» **RECORDS SHOWN**
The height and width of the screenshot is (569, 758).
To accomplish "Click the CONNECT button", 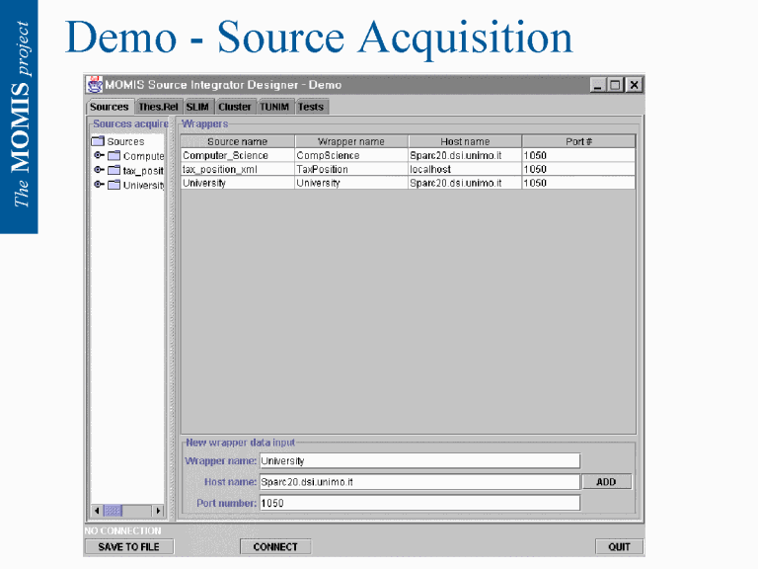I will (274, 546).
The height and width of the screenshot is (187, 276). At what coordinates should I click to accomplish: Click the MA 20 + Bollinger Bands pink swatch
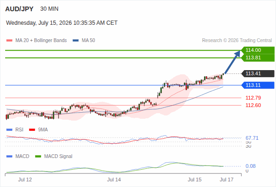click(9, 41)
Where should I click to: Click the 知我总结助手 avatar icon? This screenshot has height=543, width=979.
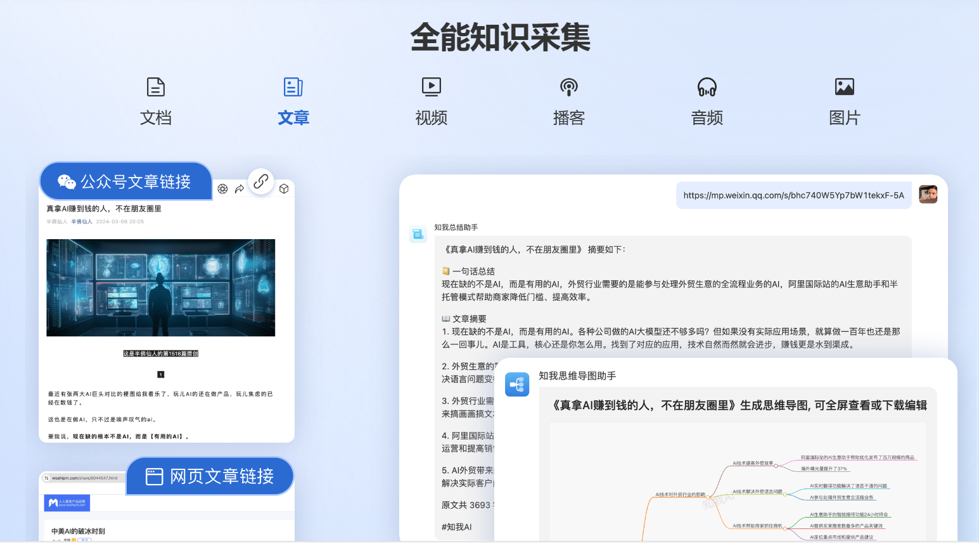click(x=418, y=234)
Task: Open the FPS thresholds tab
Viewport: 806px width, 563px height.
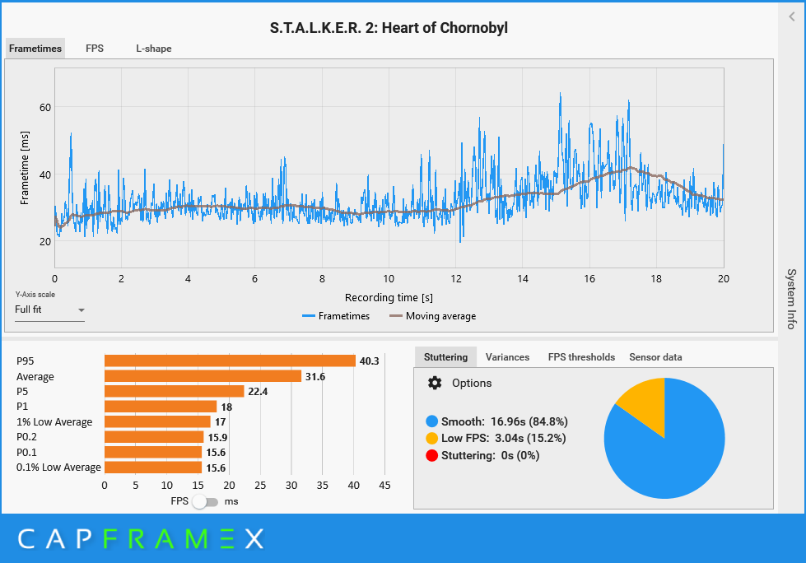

» **WHAT THE TASK REQUIRES**
Render the lines of the entries above, from the line containing "Task: Open the FPS thresholds tab" through the end of the entries, as a JSON list of strings with one string per line. Leave out blank lines and pictures.

» **WRITTEN ANSWER**
[
  "Task: Open the FPS thresholds tab",
  "Viewport: 806px width, 563px height."
]